STATED TASK - Rewrite the lines running from the one containing "Task: Switch chart to 1W range" through the one containing "Image resolution: width=705" as a JSON list of strings, one string per line, leaving out any blank lines.

DATA LISTING -
● ● ● ● ● ● ●

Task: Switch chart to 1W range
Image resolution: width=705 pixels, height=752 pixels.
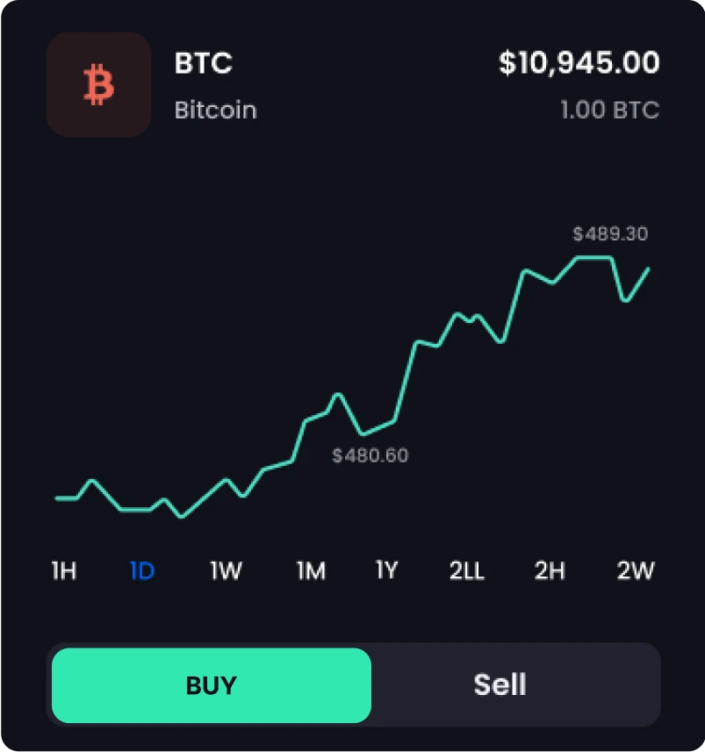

● ● ● ● ● ● ●

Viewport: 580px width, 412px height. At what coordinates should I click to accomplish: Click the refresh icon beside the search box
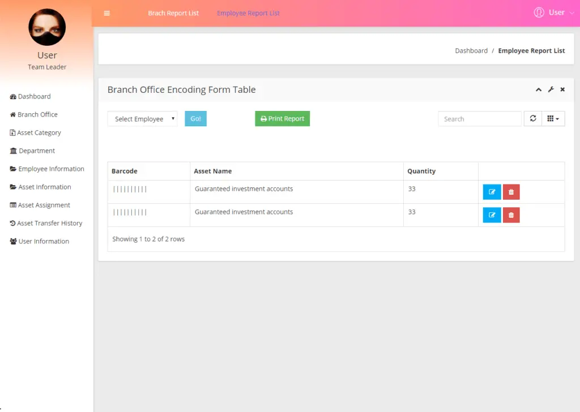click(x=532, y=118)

● ● ● ● ● ● ●

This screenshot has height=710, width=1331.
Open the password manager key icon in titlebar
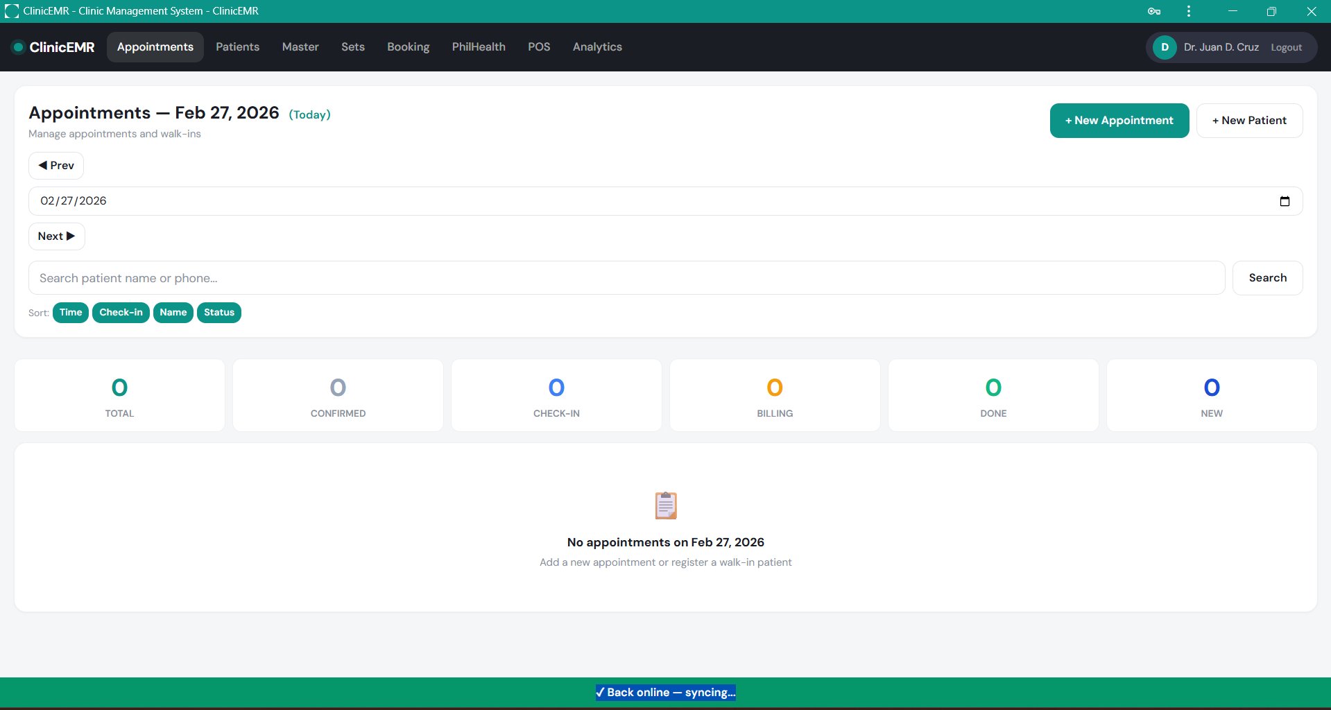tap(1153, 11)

● ● ● ● ● ● ●

ANSWER IN FULL -
[
  "Task: Switch chart to 1W range",
  "Image resolution: width=705 pixels, height=752 pixels."
]